Researchers from the University of Luxembourg and University of Utah have underlined the contribution of scientific research in improving the efficiency of solar cells, thus leading to the creation of a standardized learning rate as a benchmark for new and emerging technologies, with a new PV learning curve calling it efficiency vs effort.

Professor Philip Dale of the University of Luxembourg explains that usually solar cell development over time is considered as leading to improvement in efficiency of solar cell, but what is important is not so much how much time has passed, instead it is the research effort that helps achieve efficiency improvement.

Using cumulative scientific publications as a proxy for total R&D efforts, the team of Dale and Professor Mike Scarpulla of the University of Utah discovered that the efficiency of solar cells improved by 5% for every order of magnitude of published articles.

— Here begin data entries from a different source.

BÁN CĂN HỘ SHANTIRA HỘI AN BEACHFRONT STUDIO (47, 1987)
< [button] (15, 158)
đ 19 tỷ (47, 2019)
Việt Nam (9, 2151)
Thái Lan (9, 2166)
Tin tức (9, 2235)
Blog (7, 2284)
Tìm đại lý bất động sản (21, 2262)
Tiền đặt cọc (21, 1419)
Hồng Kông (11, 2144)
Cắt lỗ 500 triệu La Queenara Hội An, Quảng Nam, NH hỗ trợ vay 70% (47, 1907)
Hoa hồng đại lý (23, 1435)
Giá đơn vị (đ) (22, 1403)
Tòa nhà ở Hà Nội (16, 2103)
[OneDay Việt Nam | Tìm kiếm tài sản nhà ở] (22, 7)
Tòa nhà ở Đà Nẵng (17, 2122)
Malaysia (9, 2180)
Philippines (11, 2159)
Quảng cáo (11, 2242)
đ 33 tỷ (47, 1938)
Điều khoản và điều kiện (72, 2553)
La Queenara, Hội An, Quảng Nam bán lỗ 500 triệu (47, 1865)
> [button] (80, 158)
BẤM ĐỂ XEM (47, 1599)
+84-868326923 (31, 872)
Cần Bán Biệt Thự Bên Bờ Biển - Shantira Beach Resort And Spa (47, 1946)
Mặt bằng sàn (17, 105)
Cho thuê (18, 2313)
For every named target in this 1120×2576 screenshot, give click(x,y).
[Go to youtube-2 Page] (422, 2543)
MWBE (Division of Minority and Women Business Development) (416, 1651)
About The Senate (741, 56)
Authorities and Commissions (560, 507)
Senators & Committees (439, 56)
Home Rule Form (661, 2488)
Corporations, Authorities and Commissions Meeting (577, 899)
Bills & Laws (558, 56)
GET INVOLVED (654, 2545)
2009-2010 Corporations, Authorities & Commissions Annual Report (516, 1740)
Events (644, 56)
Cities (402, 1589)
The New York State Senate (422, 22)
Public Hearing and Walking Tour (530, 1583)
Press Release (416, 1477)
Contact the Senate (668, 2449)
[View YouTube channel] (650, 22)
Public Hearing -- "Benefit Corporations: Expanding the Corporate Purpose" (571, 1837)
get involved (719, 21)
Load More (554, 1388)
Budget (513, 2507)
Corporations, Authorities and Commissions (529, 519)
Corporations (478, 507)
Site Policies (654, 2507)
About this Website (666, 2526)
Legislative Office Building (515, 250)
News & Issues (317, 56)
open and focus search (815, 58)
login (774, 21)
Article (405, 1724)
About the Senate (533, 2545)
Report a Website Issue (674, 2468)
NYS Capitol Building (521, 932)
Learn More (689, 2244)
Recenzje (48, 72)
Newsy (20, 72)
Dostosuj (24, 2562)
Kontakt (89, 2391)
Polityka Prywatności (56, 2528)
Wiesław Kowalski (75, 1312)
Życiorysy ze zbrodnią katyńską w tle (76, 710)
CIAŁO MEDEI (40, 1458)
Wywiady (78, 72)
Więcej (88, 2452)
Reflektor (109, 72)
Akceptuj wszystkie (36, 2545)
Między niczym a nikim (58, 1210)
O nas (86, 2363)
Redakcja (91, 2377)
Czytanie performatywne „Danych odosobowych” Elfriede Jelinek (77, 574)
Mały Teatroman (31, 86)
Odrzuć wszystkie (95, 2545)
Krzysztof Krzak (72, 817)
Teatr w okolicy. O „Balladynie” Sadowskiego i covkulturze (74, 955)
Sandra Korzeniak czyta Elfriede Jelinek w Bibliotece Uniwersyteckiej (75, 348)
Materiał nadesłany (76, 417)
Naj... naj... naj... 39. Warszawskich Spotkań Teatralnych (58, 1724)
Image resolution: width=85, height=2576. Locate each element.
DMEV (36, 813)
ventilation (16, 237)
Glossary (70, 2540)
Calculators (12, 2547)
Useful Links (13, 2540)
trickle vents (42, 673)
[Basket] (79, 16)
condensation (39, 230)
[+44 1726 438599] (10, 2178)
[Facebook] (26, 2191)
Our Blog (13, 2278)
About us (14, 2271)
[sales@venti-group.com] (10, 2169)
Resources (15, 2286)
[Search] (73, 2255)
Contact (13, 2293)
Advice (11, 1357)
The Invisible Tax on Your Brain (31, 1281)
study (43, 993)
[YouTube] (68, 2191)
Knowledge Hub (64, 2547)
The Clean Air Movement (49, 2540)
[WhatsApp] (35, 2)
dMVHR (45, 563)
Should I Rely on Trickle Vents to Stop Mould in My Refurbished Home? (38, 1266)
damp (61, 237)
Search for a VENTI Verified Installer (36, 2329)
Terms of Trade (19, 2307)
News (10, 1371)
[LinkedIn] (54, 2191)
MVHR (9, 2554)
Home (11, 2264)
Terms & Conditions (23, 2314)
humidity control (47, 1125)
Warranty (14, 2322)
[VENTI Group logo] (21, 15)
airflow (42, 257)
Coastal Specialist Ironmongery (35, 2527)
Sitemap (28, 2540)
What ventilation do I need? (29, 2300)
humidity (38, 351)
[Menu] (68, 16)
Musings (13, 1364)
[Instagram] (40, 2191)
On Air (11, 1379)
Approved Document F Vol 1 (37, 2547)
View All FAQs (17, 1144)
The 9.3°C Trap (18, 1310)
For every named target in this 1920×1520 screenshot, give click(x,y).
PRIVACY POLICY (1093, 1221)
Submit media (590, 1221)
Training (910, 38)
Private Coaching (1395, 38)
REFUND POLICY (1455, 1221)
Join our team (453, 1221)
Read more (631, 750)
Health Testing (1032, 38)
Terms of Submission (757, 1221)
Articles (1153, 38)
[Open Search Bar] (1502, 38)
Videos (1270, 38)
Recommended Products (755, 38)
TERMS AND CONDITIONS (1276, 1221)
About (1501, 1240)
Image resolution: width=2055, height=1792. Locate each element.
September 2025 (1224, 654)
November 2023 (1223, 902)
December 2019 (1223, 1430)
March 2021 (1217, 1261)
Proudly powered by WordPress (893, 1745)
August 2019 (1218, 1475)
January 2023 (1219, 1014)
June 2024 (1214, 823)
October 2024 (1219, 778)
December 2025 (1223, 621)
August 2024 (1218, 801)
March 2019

To increase the cell efficiency from 5% to 10%, 100 publications are needed, and to go further up from 10% to 15%, 1,000 publications are required, as per their research.

They state, "We have made the simplistic assumption that on average each publication advances the field a similar amount." According to their investigation, efficiency improvements correlate to the number of researchers, researcher effectiveness, time spent, and resources available and that 'all of these arguably also correlate with publication volume'.

Stating the example of halide perovskite that has grown significantly over the last decade, the duo believes this rapid growth appears to be accounted for by the willingness of a large number of scientists to continually join and work on the same material system. Next on the agenda of scientists all over the world are tandem cells.

"The consequence of this standardized learning rate is that it is now easy to benchmark new and emerging technologies to see how they measure up to current commercial technologies enabling scientists to focus their efforts on promising candidates," they add.

Learning spillover from non-PV technologies, cross-pollination from other PV technologies, and hidden commercial effort are not accounted for by this metric, add the professors but they argue that this analysis still yields useful and novel insights into PV technology trajectories.

This research of Dale and Scarpulla has been published in the scientific journal Solar Energy Materials and Solar Cells with the title Efficiency versus effort: A better way to compare best photovoltaic research cell efficiencies.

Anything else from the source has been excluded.